Let's fast-forward a few years, past the kitchen highs and lows of university where I learned to make a cracking veggie lasagne but resorted a little too often to Super Noodles, or else cooked my carrots but forgot to defrost my chicken. Like many freshers, my diet wasn't the healthiest, especially not during that time when I ate everything my mother wouldn't let me have as a child (why did I think that white bread was that good?) But a mixture of gaining a better understanding of nutrition and living with housemates who were good cooks eventually gave me a few useful strings to my bow. Yet despite a preference for a Mediterranean style of cooking (I refer you to my Spanish upbringing) and picking up a few tips and tricks along the way, I couldn't consider myself a good cook. And the main reason for this is performance anxiety.

Sure, I can cook for myself. But if I make a mistake, or something doesn't taste good, what does it matter? Better luck next time, I can learn from my mistakes. But cooking for other people, especially people who don't know me very well, is stressful. I have recently come back from a year in Hamburg, and while I picked up lots of tips and recipes from my German hosts, cooking for them was for me akin to sitting an exam or going to an interview. I dreaded it. And it's not just getting it to taste good. Things like getting everything cooked in time, cooked at the same time, and getting a meal to the table while all the components are still hot are things I'm just not very good at.

But three weeks ago I moved in with my boyfriend.
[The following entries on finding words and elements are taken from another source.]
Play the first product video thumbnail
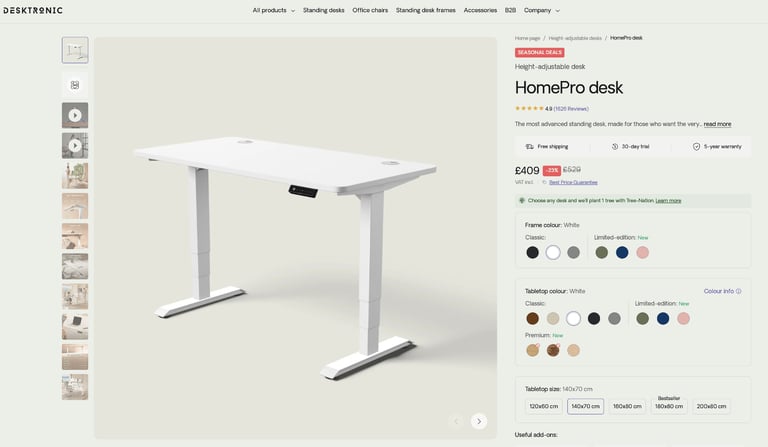768x447 pixels. coord(75,116)
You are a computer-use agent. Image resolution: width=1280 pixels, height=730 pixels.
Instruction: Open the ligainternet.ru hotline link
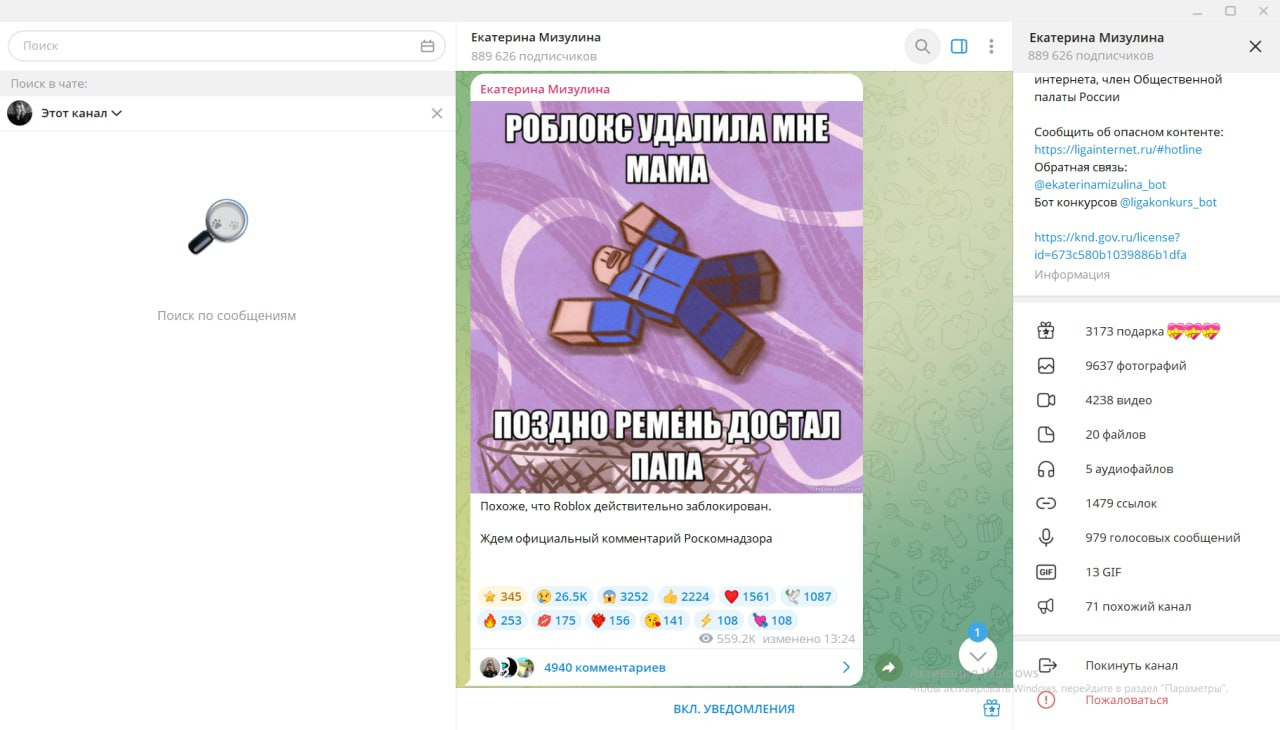(x=1117, y=150)
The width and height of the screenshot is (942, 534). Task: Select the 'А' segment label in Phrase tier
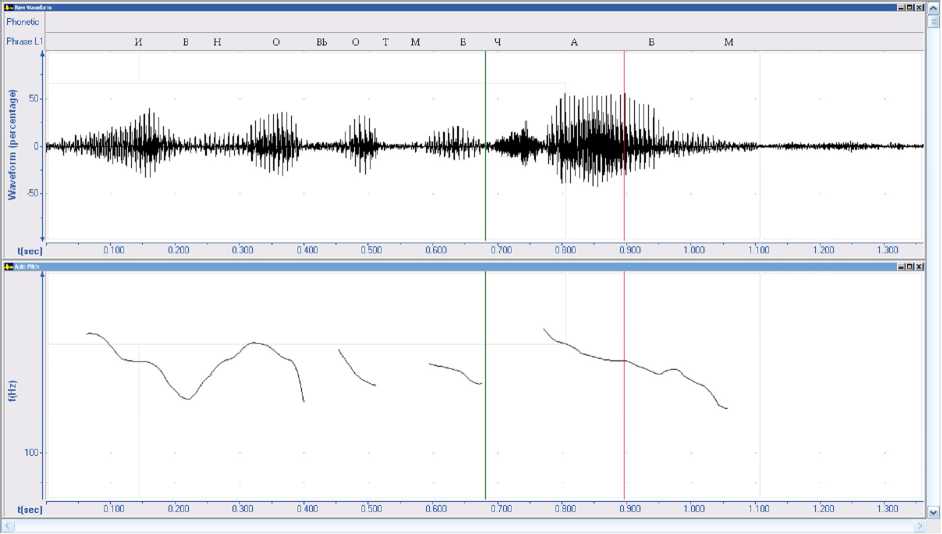point(574,42)
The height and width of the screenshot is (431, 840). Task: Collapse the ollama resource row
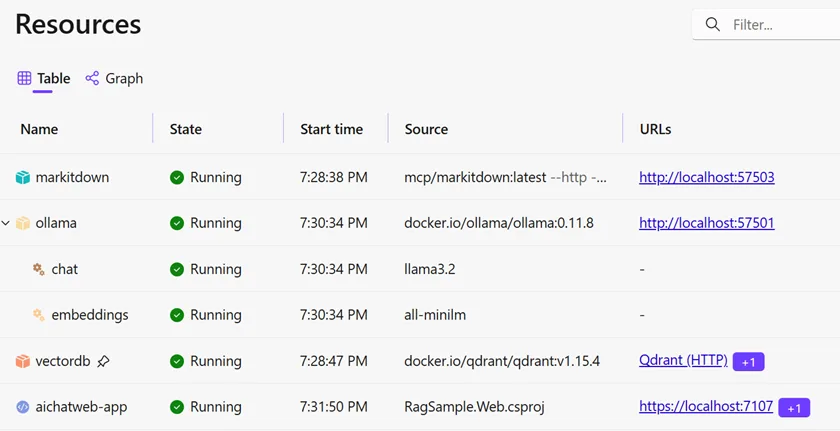(7, 223)
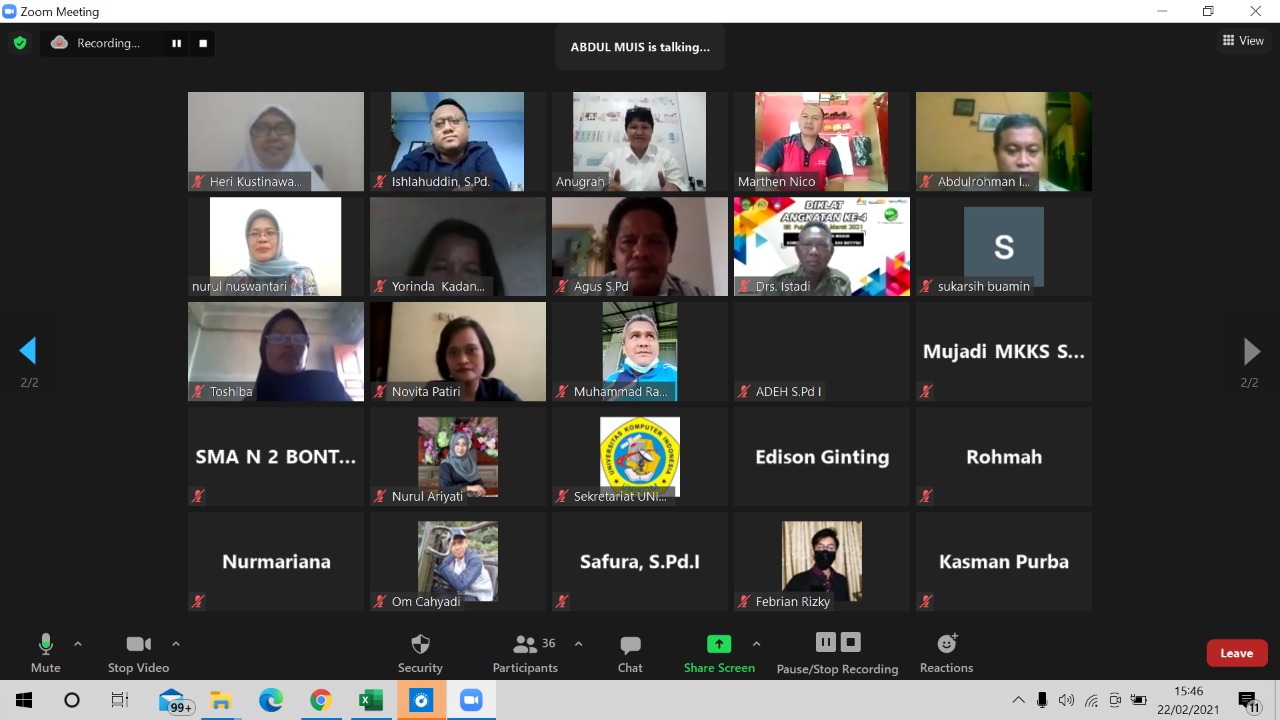Mute the microphone
1280x720 pixels.
[x=45, y=653]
I'm not a housemate any more. I'm not a lodger living with a host family. I'm not living with my parents. I am the woman of the house, and while I've been waiting to start work again (next Monday, not long!), naturally it's up to me to cook dinner while my boyfriend is at work. And it's interesting how, despite my dislike for cooking, now that I have to do it every night I'm starting to enjoy it. I don't get that stage fright with my boyfriend. I trust him not to judge and criticise. Last Sunday, while enjoying a lamb roast which I surprised myself by cooking rather well (I don't recall cooking lamb before, so you can understand me being pleased with myself) I realised that over these past three weeks I haven't put a bad meal on the table. There were one or two dishes which I considered mediocre, perhaps, but no disasters, no burnt veg, nothing horribly greasy or tasteless.

I've always had a love for food, but never a love for cooking. Until, perhaps, now. My mum's guidance hasn't gone to waste. Her love of flavour and all things Mediterranean have influenced my cooking, and I've taken that and combined it with what I've picked up from my travels and people I've  lived with, such as ways to make vegetarian foods appealing to a meat eater, and that German love of something as simple as butter to add flavour to any dish (so yummy, but so naughty for the waistline). Sure, there is bound to come a time when I make a total mess and we have to resort to a takeaway pizza, but for now I've found something out about myself that I'm quite proud of: I can cook, and I'm eager to get better at it.